The median age in the town was 42.4 years. 20.5% of residents were under the age of 18; 9.5% were between the ages of 18 and 24; 24.3% were from 25 to 44; 27.8% were from 45 to 64; and 17.8% were 65 years of age or older. The gender makeup of the town was 46.7% male and 53.3% female.

===2000 census===
As of the census of 2000, there were 395 people, 151 households, and 117 families living in the town. The population density was 1,206.4 PD/sqmi. There were 157 housing units at an average density of 479.5 /sqmi. The racial makeup of the town was 99.24% White, and 0.76% from two or more races.

There were 151 households, out of which 33.1% had children under the age of 18 living with them, 66.9% were married couples living together, 7.3% had a female householder with no husband present, and 21.9% were non-families. 19.2% of all households were made up of individuals, and 11.9% had someone living alone who was 65 years of age or older. The average household size was 2.62 and the average family size was 2.97.

In the town, the population was spread out, with 23.8% under the age of 18, 10.4% from 18 to 24, 25.8% from 25 to 44, 21.5% from 45 to 64, and 18.5% who were 65 years of age or older. The median age was 39 years. For every 100 females, there were 94.6 males. For every 100 females age 18 and over, there were 90.5 males.

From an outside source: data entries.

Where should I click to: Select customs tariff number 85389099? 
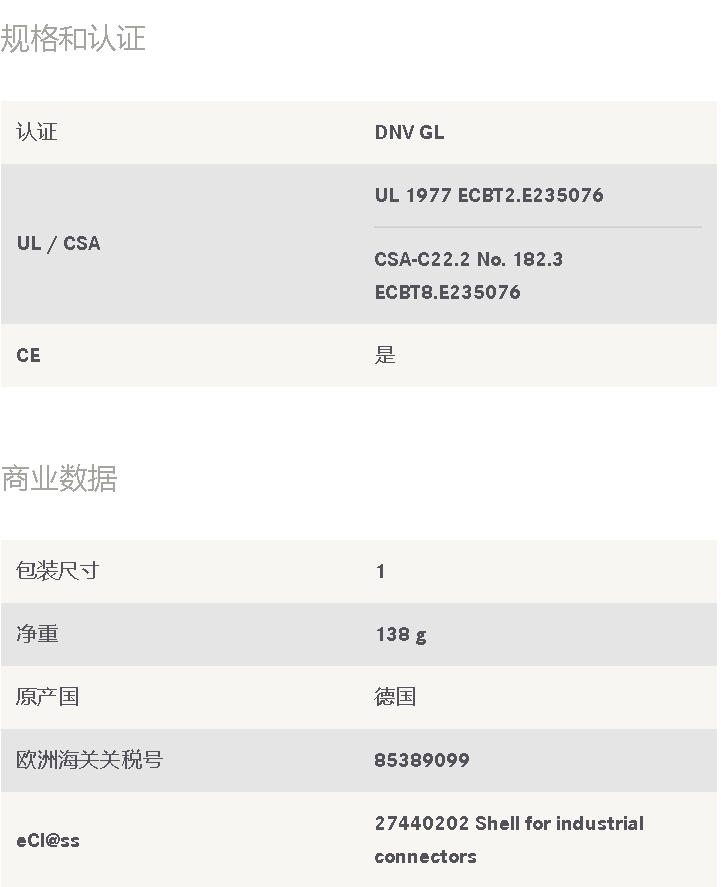pos(422,760)
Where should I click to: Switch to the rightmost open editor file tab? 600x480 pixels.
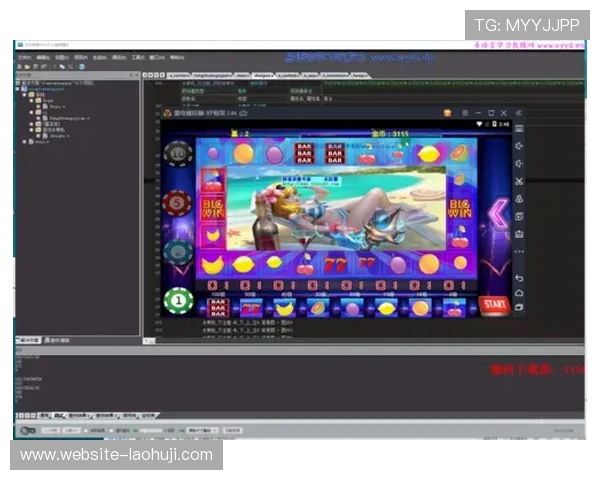[x=358, y=74]
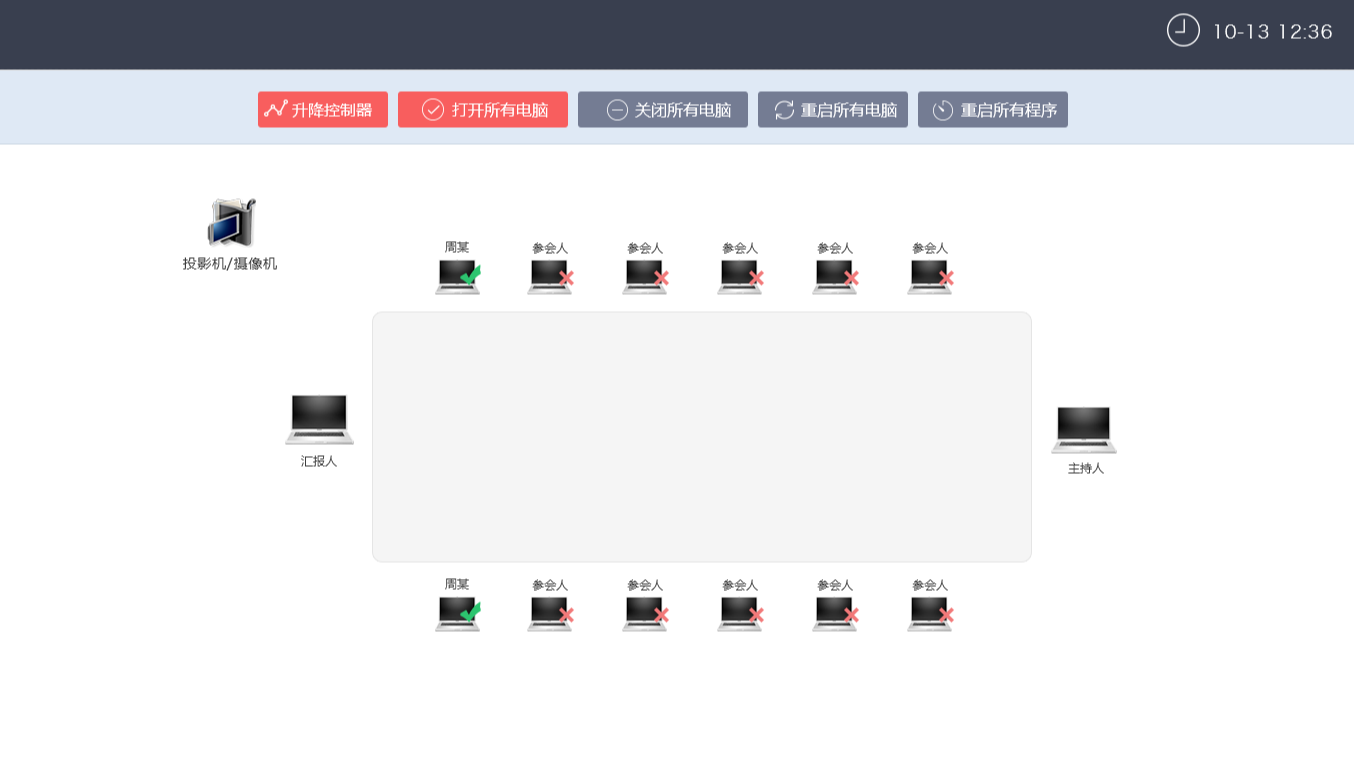The image size is (1354, 759).
Task: Hit the 重启所有程序 button
Action: point(992,110)

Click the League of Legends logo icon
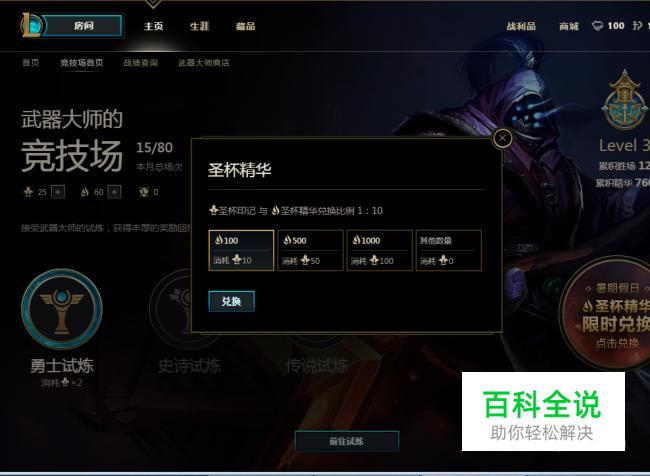click(32, 25)
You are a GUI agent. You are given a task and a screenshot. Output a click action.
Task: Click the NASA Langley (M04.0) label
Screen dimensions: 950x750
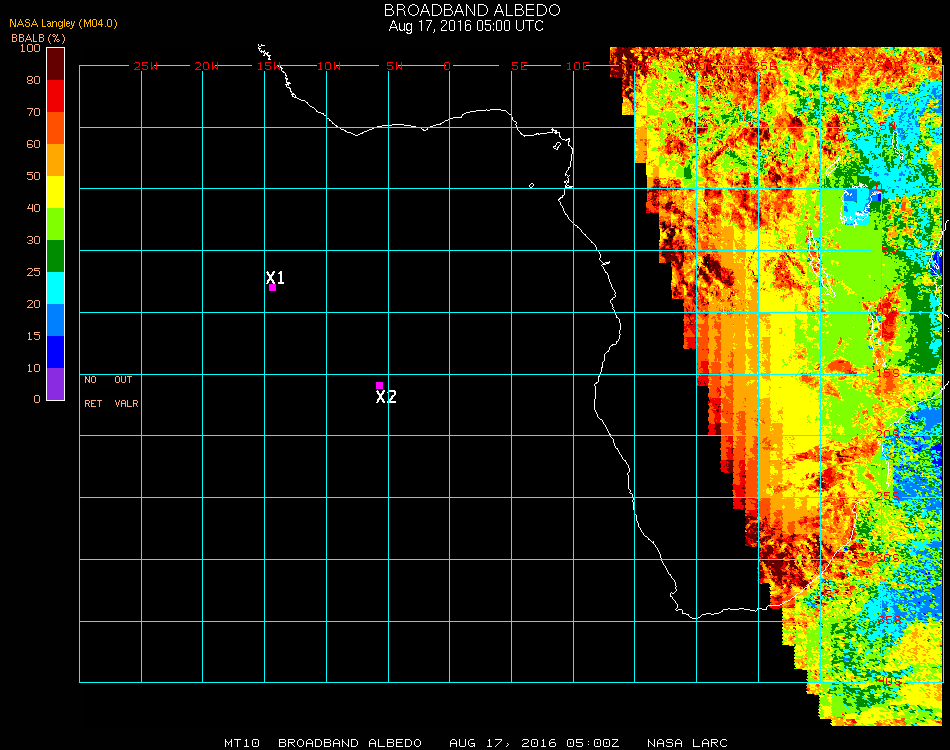click(x=64, y=23)
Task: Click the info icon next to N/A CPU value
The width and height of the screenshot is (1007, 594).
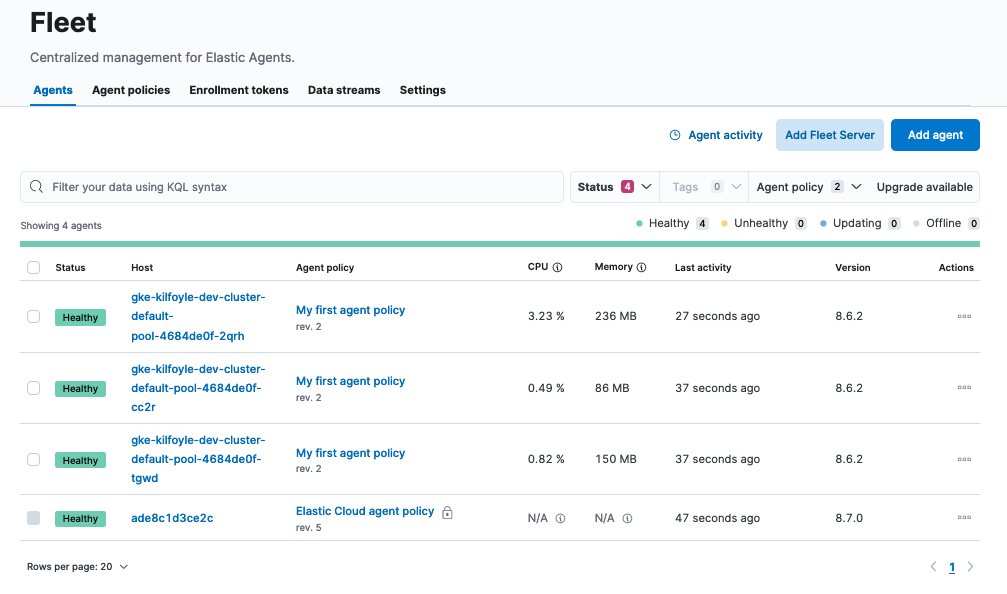Action: tap(559, 518)

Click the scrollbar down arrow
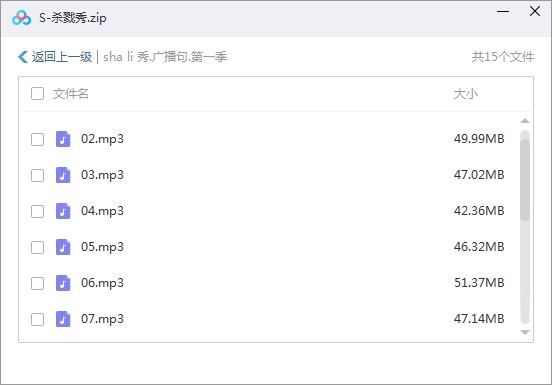coord(525,332)
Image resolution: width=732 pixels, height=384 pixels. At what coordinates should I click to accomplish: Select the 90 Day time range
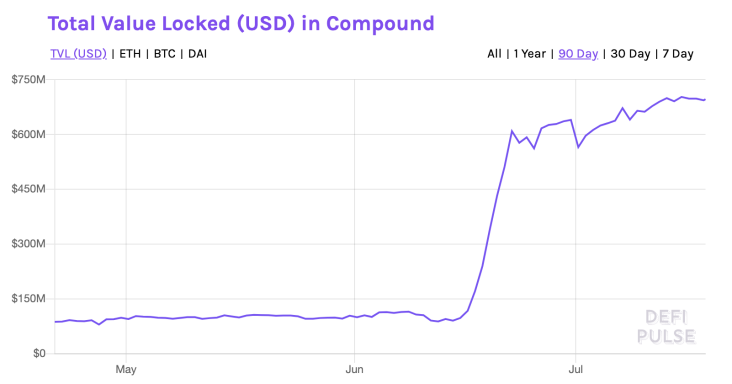(x=578, y=54)

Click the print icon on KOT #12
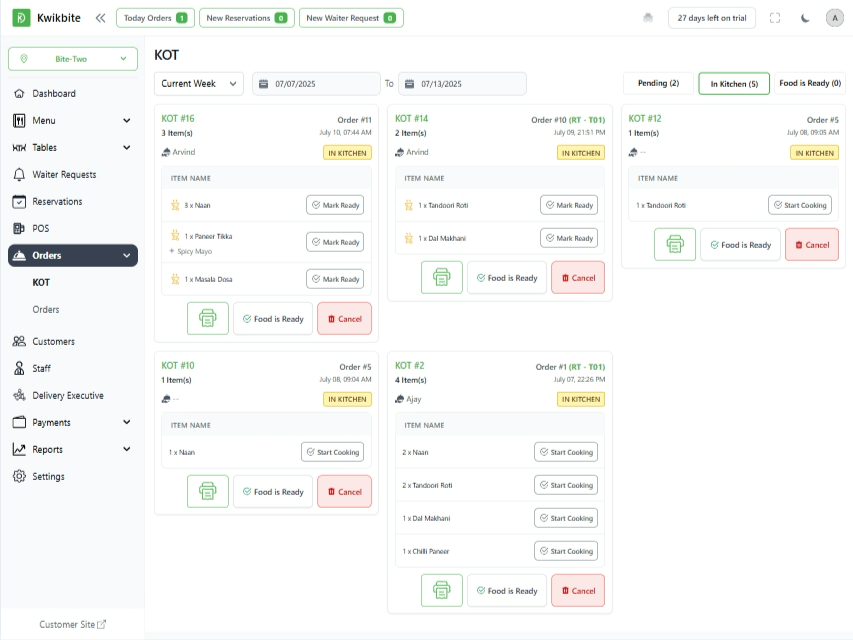[675, 245]
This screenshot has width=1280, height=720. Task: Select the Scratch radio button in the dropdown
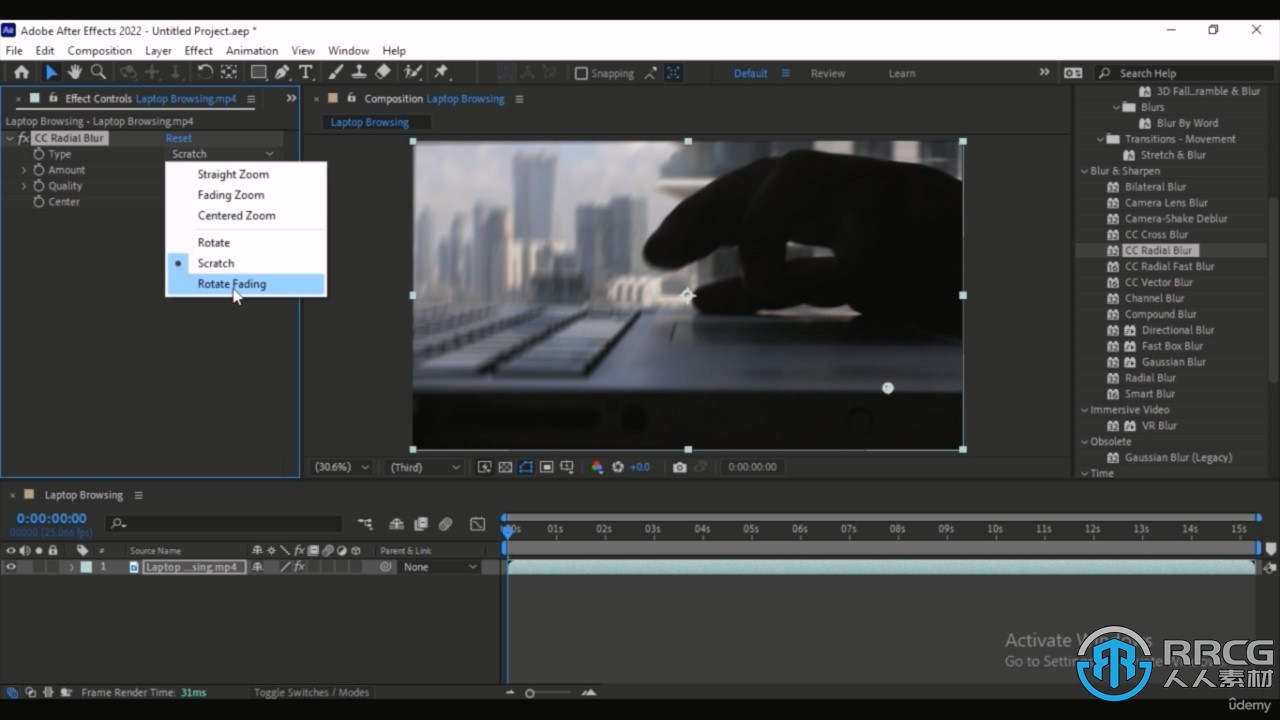(x=178, y=262)
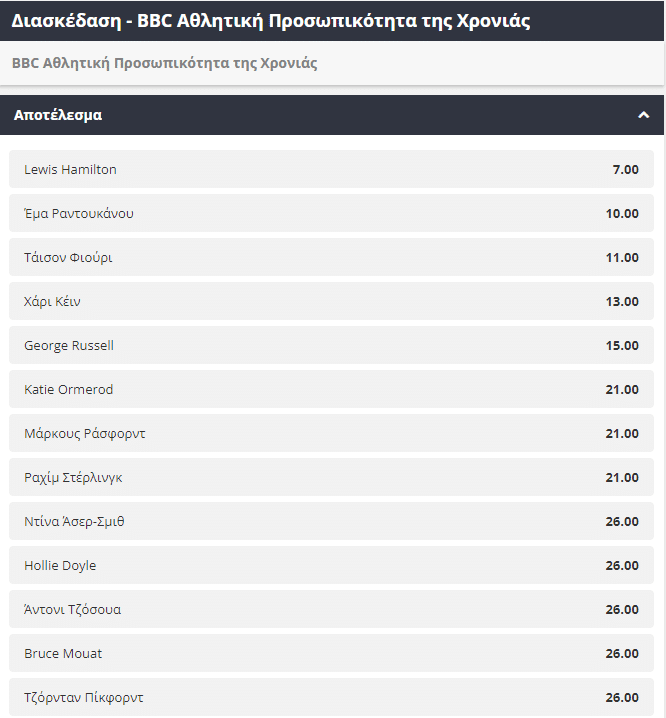Image resolution: width=666 pixels, height=718 pixels.
Task: Click the BBC Αθλητική Προσωπικότητα subtitle
Action: tap(165, 63)
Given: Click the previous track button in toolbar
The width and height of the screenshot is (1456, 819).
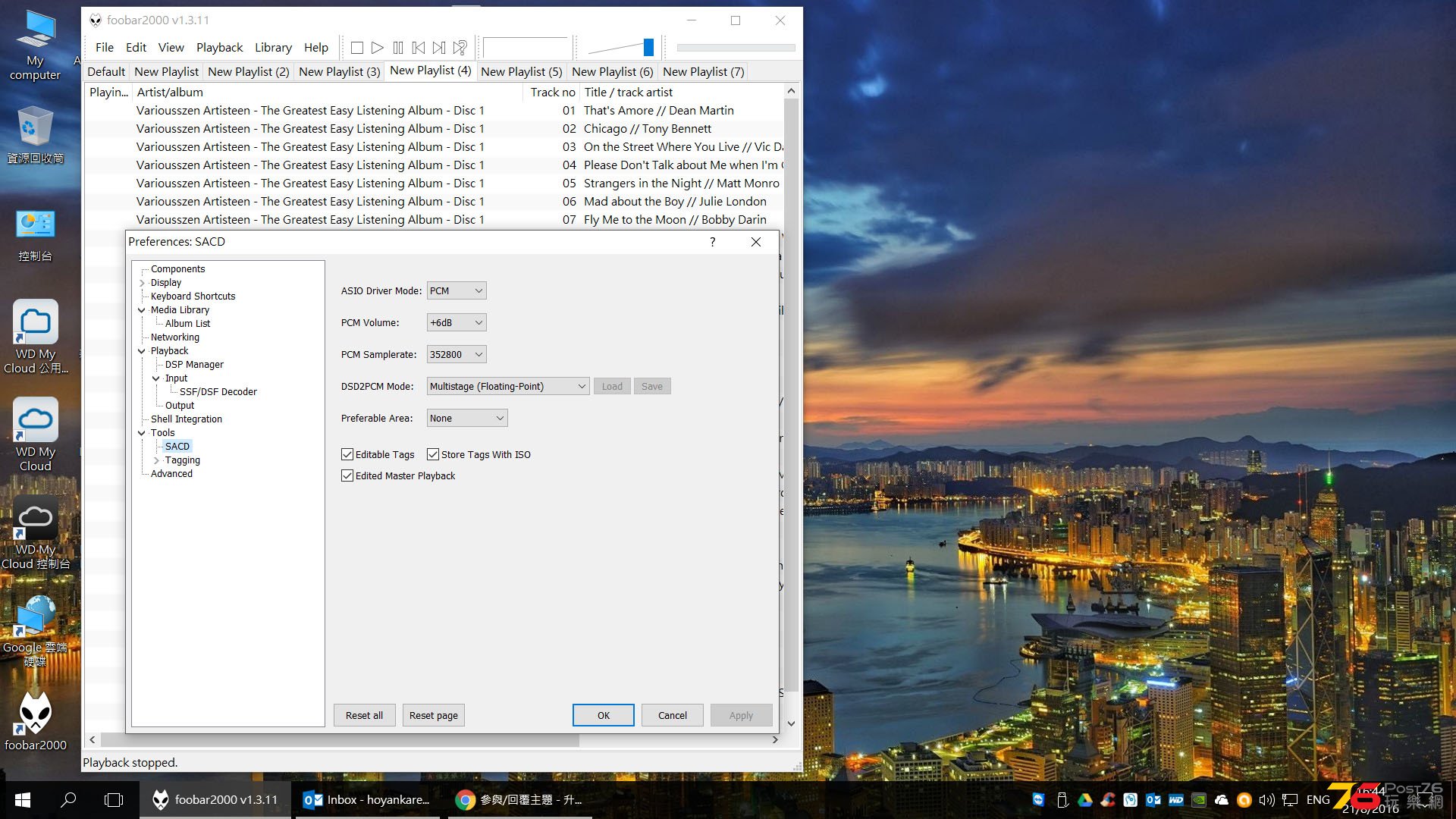Looking at the screenshot, I should click(x=418, y=47).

The median household income of the town was $37,841, and the median family income was $43,750. Males had a median income of $34,750, versus $23,864 for females. The per capita income for the town was $15,476. About 4.5% of families and 8.3% of the population were below the poverty line, including 12.1% of those under age 18 and none of those age 65 or over.